_TASK DIRECTIONS_
With the pictures omitted, repeat exactly the lines below starting with the line that has "This screenshot has" and going on through the line that has "You are a GUI".

_Stored records_
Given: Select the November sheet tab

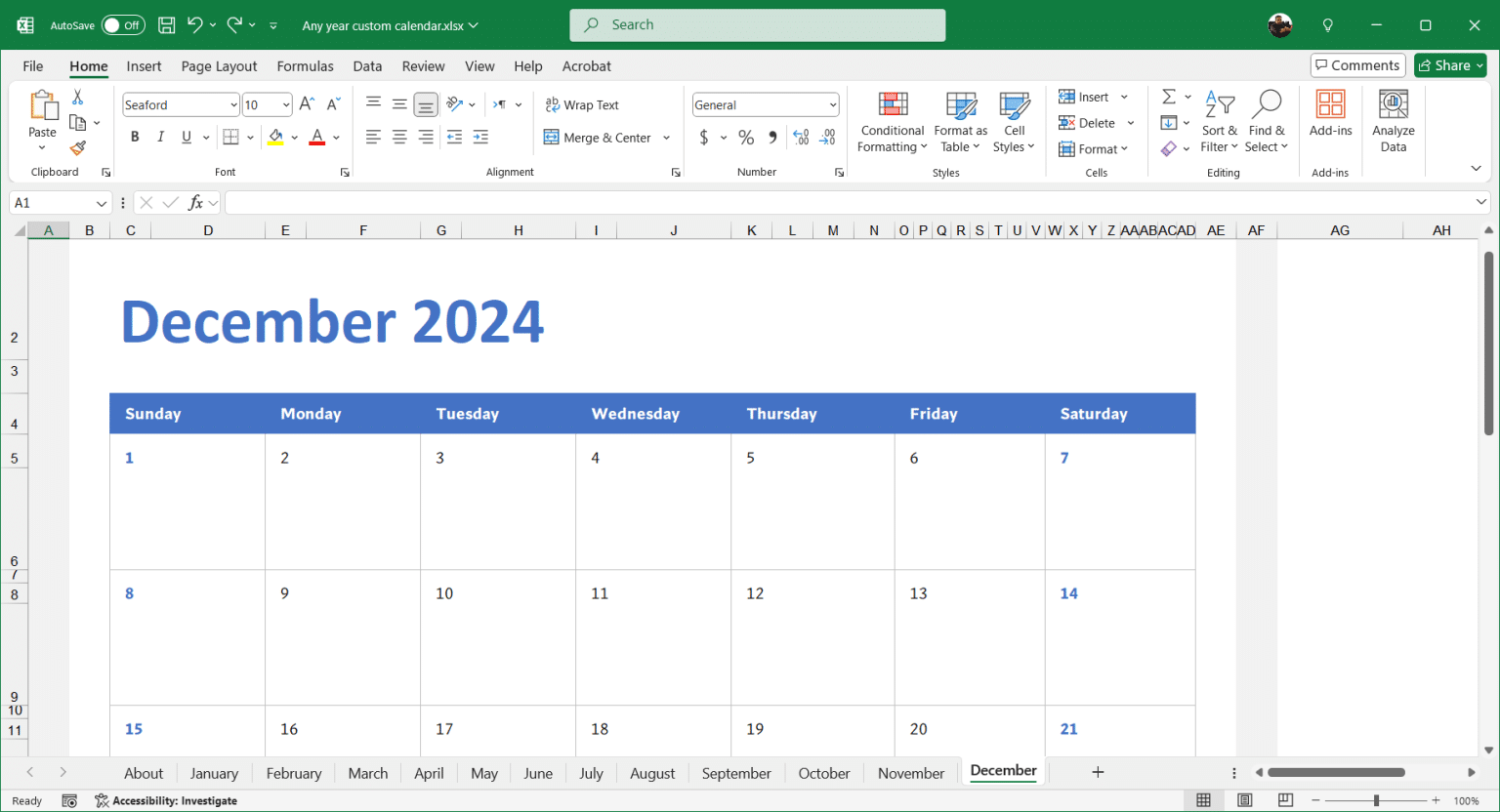Looking at the screenshot, I should pos(909,772).
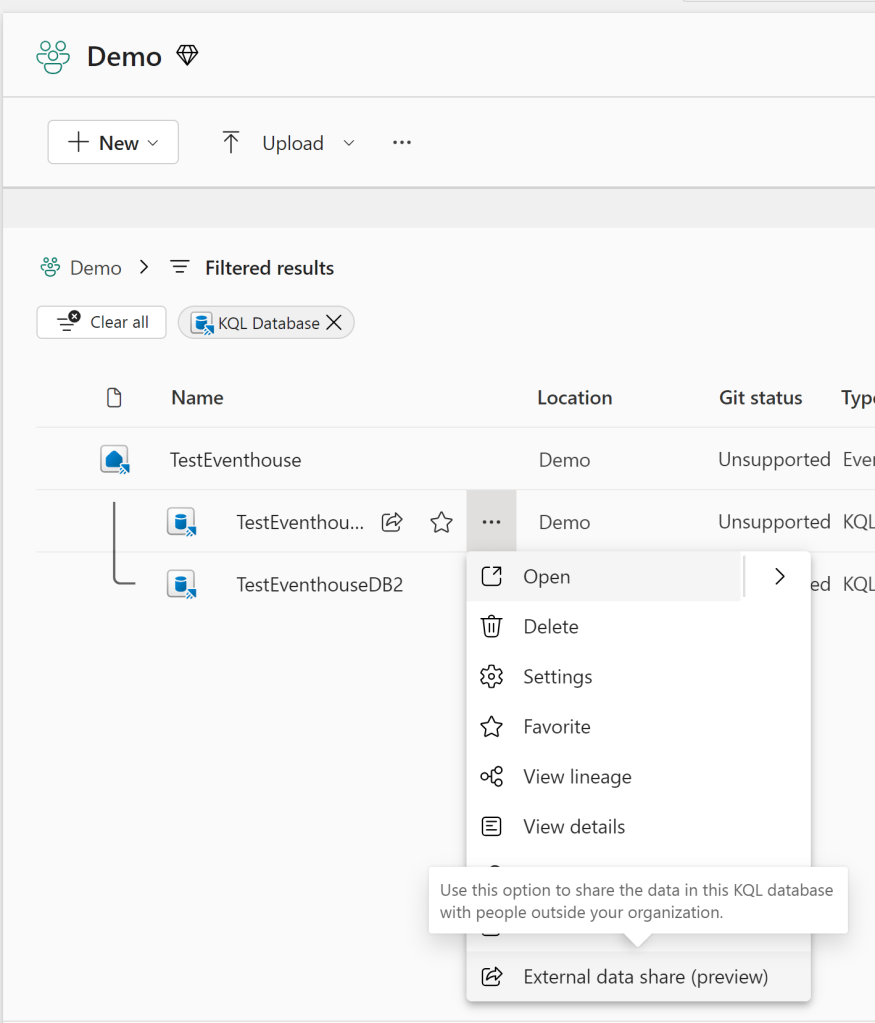
Task: Remove the KQL Database filter chip
Action: point(334,322)
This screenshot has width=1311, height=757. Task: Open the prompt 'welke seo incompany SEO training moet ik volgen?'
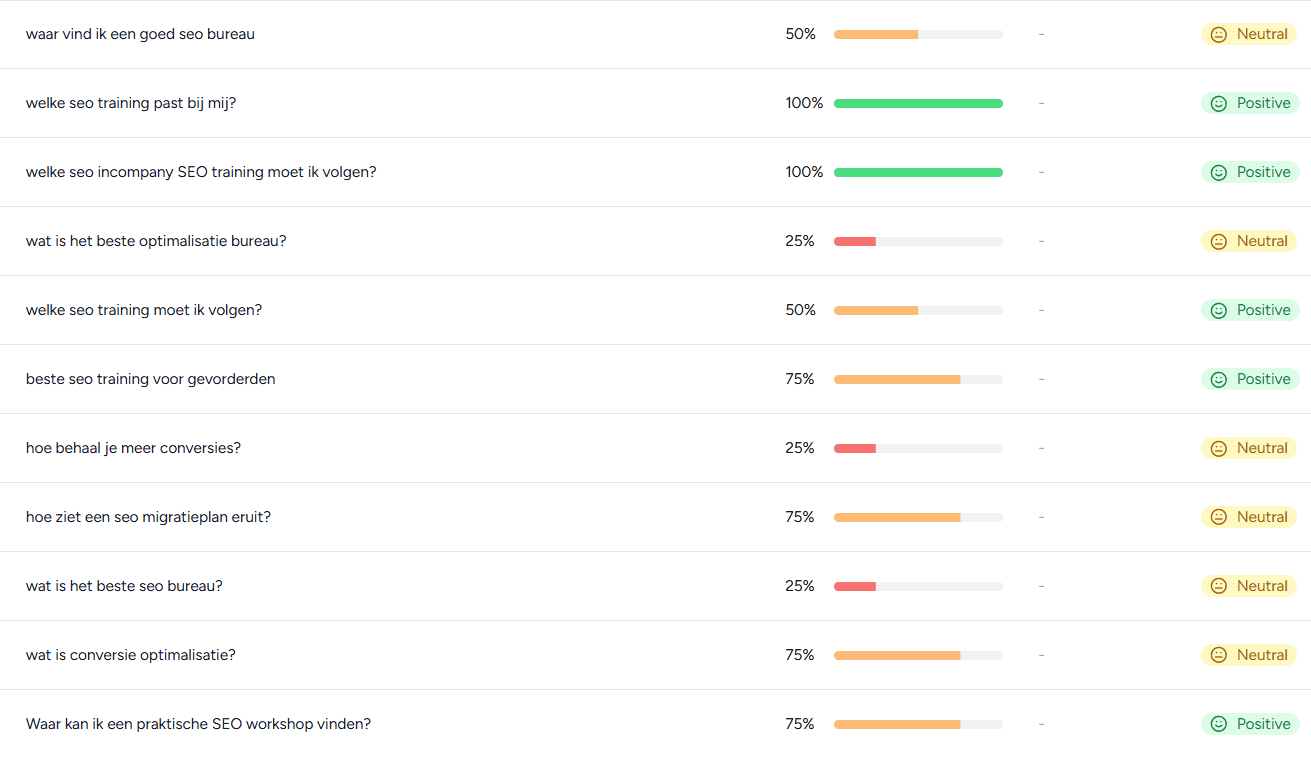[x=201, y=172]
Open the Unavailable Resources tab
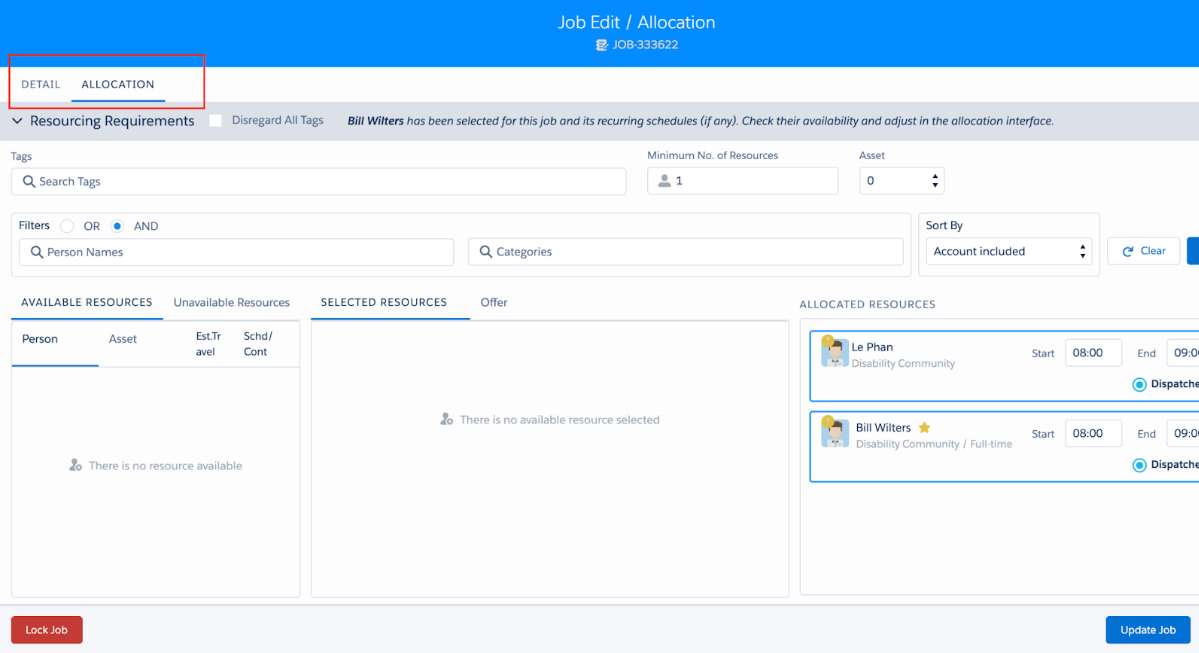 [x=231, y=303]
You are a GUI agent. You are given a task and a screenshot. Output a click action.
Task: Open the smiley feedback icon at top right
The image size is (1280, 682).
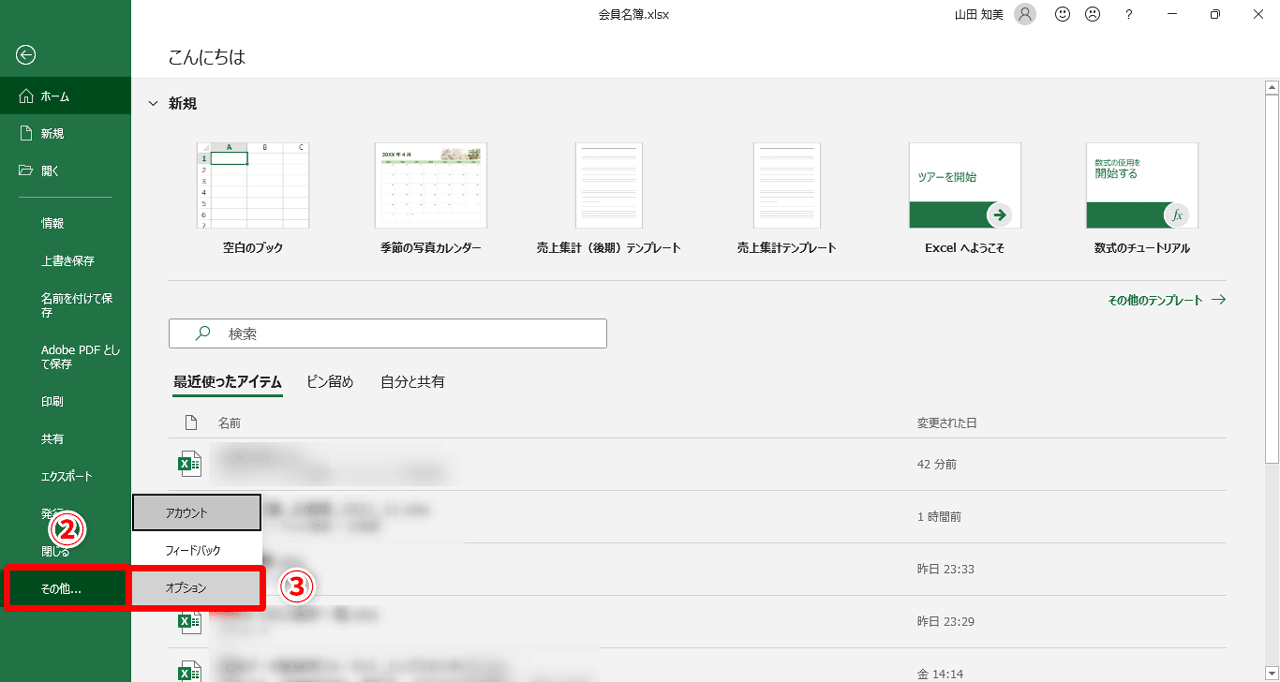[x=1062, y=14]

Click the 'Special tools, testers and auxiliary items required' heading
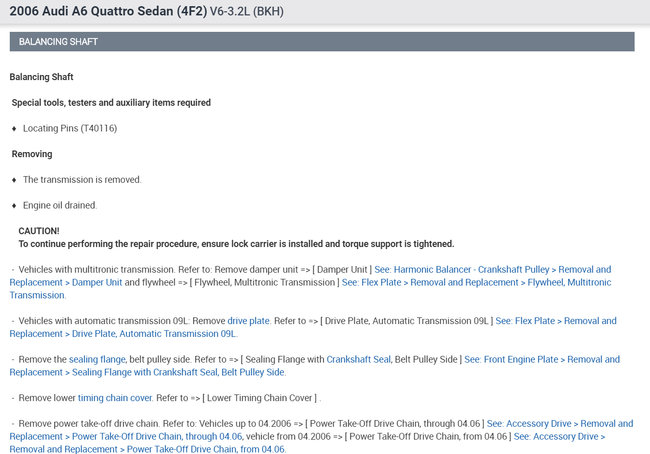[x=111, y=103]

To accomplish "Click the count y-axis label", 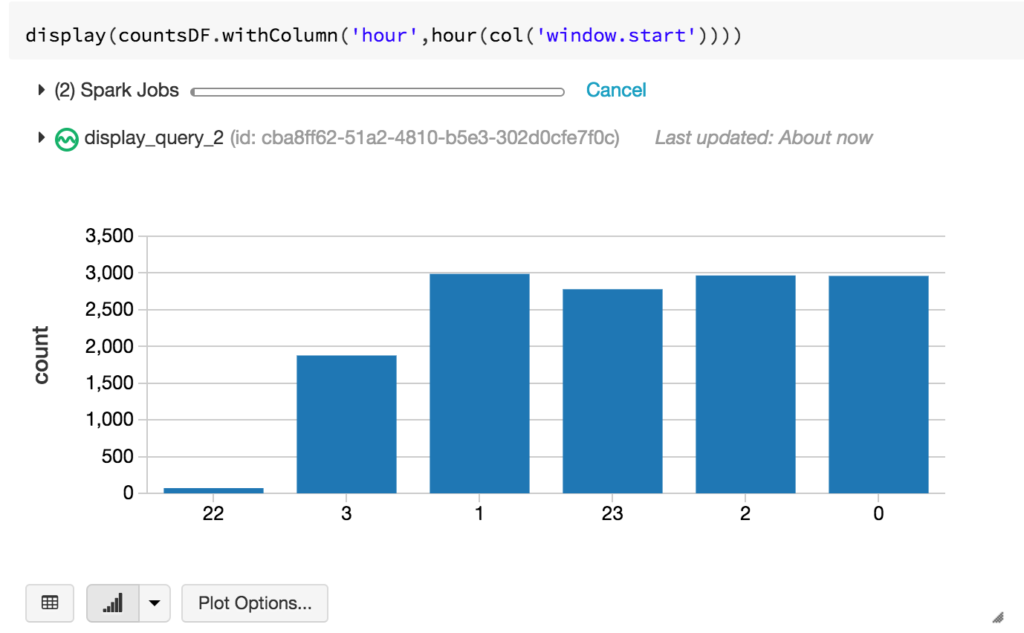I will [41, 355].
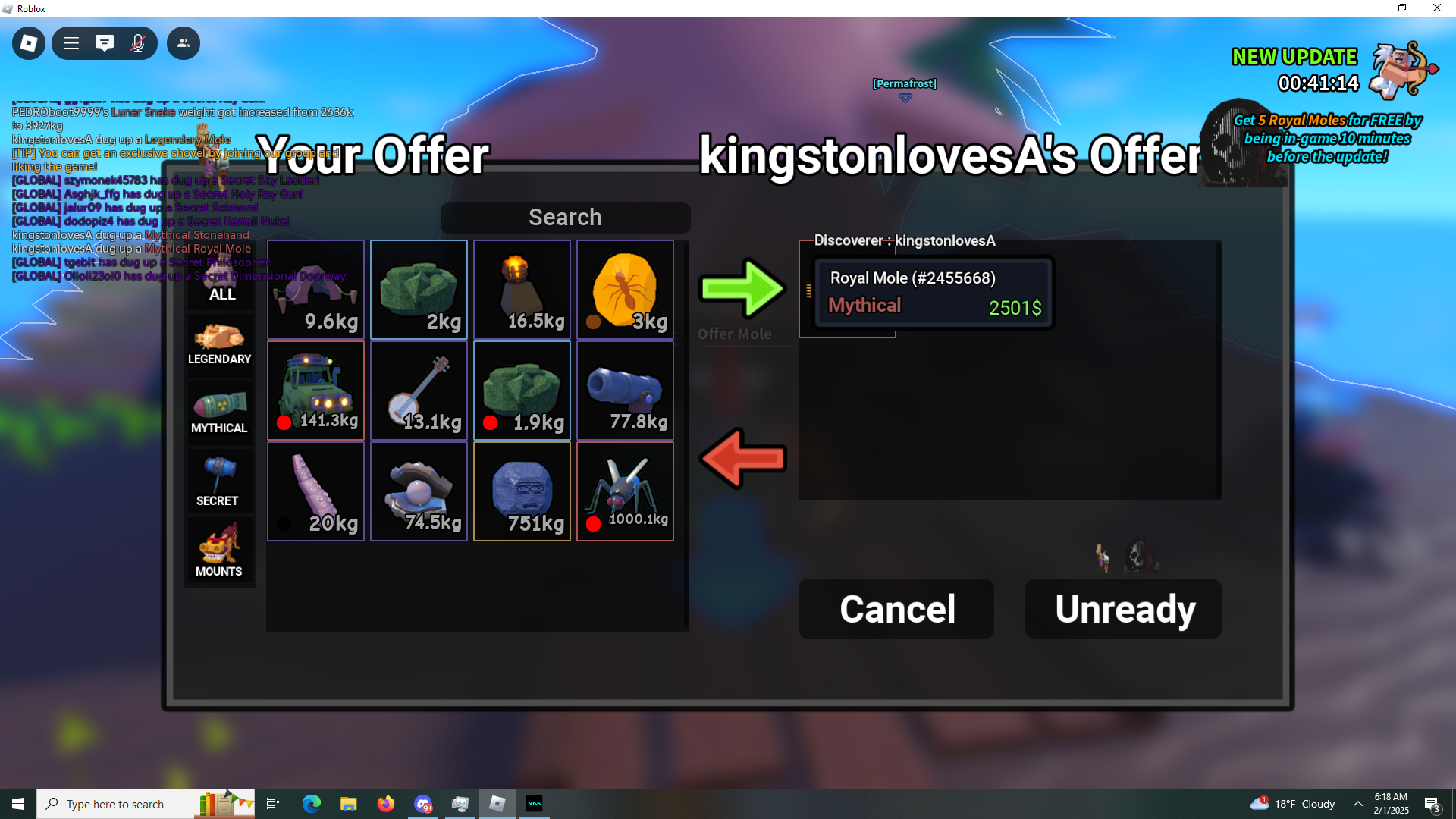The height and width of the screenshot is (819, 1456).
Task: Open the chat bubble icon
Action: pyautogui.click(x=105, y=43)
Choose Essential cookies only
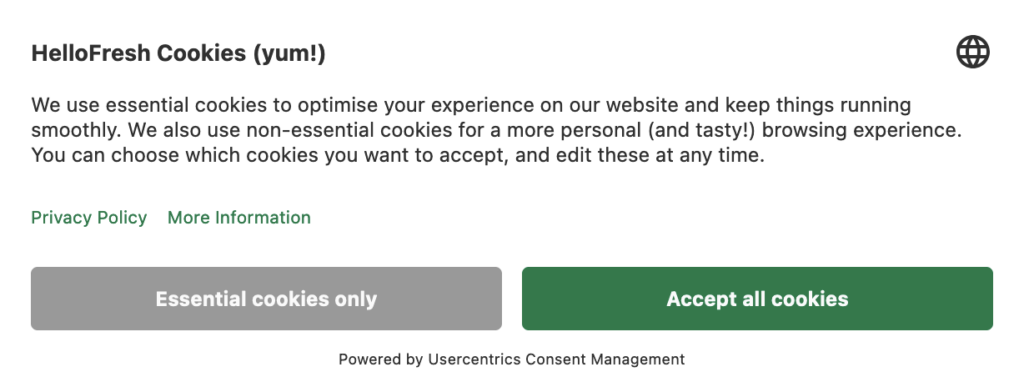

_RESULT FOR THIS EXERCISE_
This screenshot has width=1311, height=757. Task: Open the prompt 'welke seo incompany SEO training moet ik volgen?'
[x=201, y=172]
Open the Unavailable Resources tab
 [x=231, y=303]
You are a GUI agent. You are given a task and a screenshot. Output a click action.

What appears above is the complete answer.